Equivalent to the B1 field, B2 field is understood to mean the part of the high-frequency magnetic field which occurs as a result of currents through the feed lines to a coil. In order to minimize this field, in the prior art, the feed lines are brought together as closely as possible and, if possible, initially fed radially outwards and only then parallel downwards.
As a high electrical potential difference occurs between the feed lines in operation, limits are placed on the distance of feed lines with different potentials (and opposing currents). If they approach too closely, the dielectric strength of the coil reduces and therefore also the maximum achievable B1 field amplitude in transmit operation. In addition, the capacitance between the feed lines increases, which is often undesirable, particularly with coils and resonators for proton or fluorine detection.
The B1 and B2 fields for the section planes A-A′ and B-B′ defined in FIG. 1a are shown in FIG. 1b. A-A′ is a section plane through the central region of the coil in which the B1 field amplitude reaches at least 50% of the maximum B1 field amplitude in the sample. The plane A-A′ shown in FIG. 1a is coincident with the xy-plane. The plane B-B′ is a plane which intersects the feed lines and is placed along the z-axis below the lowest lying conductor elements of the coil, in particular in a region in which the B1 field of the coil has changed direction.

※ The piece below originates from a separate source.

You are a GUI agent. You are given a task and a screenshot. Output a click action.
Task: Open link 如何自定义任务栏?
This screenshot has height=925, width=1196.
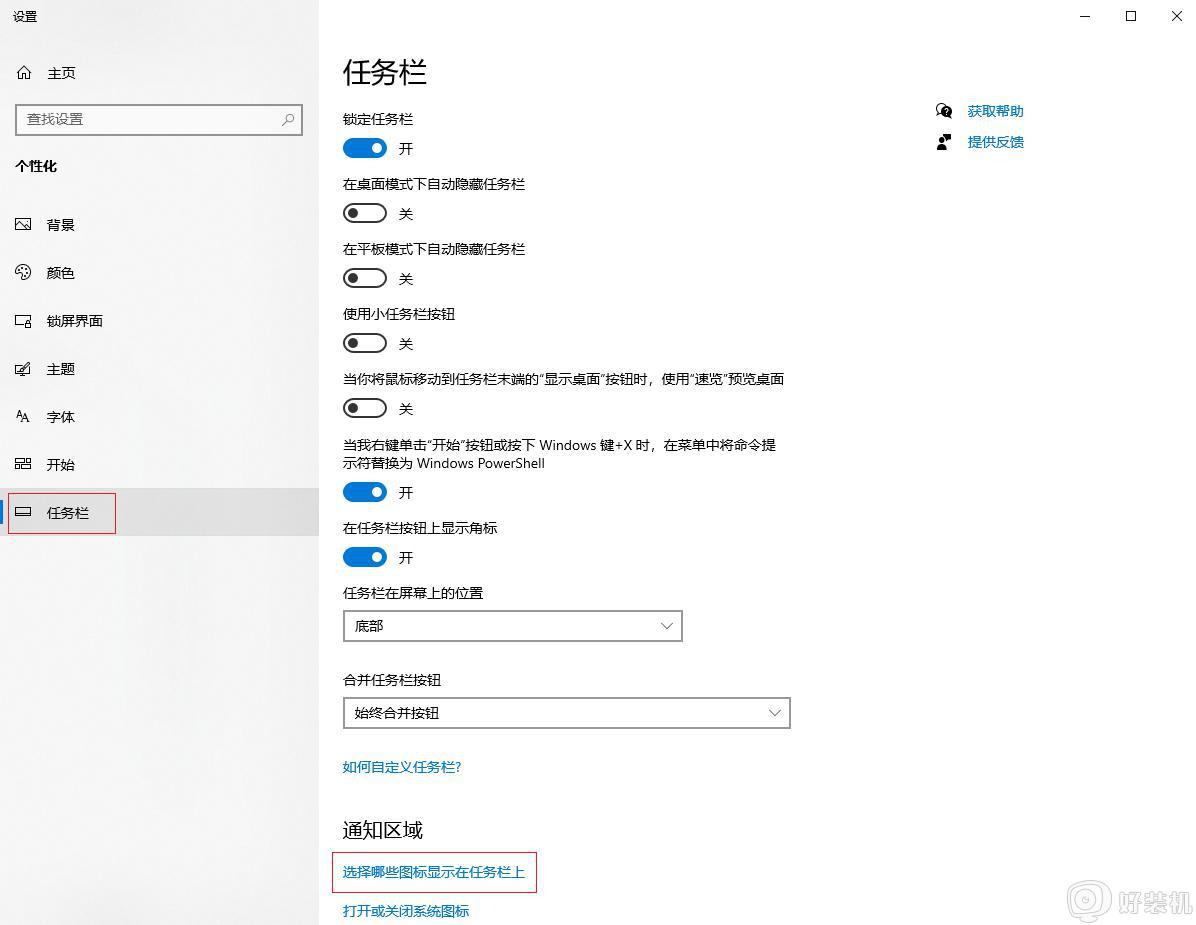coord(400,767)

By definition, within the sample 16, which here is cylindrical in shape, the field lines of the B1 field are oriented substantially parallel to the x-axis (FIG. 1b, top). The orientation of the B1 field is shown schematically in the top diagram in FIG. 1c as a large arrow and forms an angle of 0° with the x-axis. The field lines of the B1 field are closed in themselves so that the orientation of the B1 field in the B-B′ plane has an angle of 180° with the x-axis (not shown).
For the embodiment of the coil according to FIG. 1a, the field lines of the B2 field are, at least on average, likewise aligned parallel to the x-axis over the section B-B′ through the sample while it is also significantly less homogeneous and of lower amplitude than the B1 field in the central region of the coil/sample. In the bottom part of FIG. 1c, the B2 field is likewise shown schematically by an arrow, the orientation of which has an angle of 0° to the x-axis.
A further example is shown in FIGS. 1f to 1 h. For feed lines which are mounted in the direction of the y-axis, a B2 field, which has an angle of 90° (in alternative embodiments also −90°) to the x-axis, occurs in the section plane B-B′. In the case of inhomogeneous fields, the mean direction of the B2 field over the section of the sample in the B-B′ plane must be decisive.
The present invention is based on the object of modifying a nuclear magnetic resonance coil configuration of the kind defined in the introduction with particularly simple technical means such that a high-frequency B field profile, which is as rectangular as possible and is particularly steep on both sides, can be generated, preferably for high-resolution NMR spectroscopy, particularly of liquids.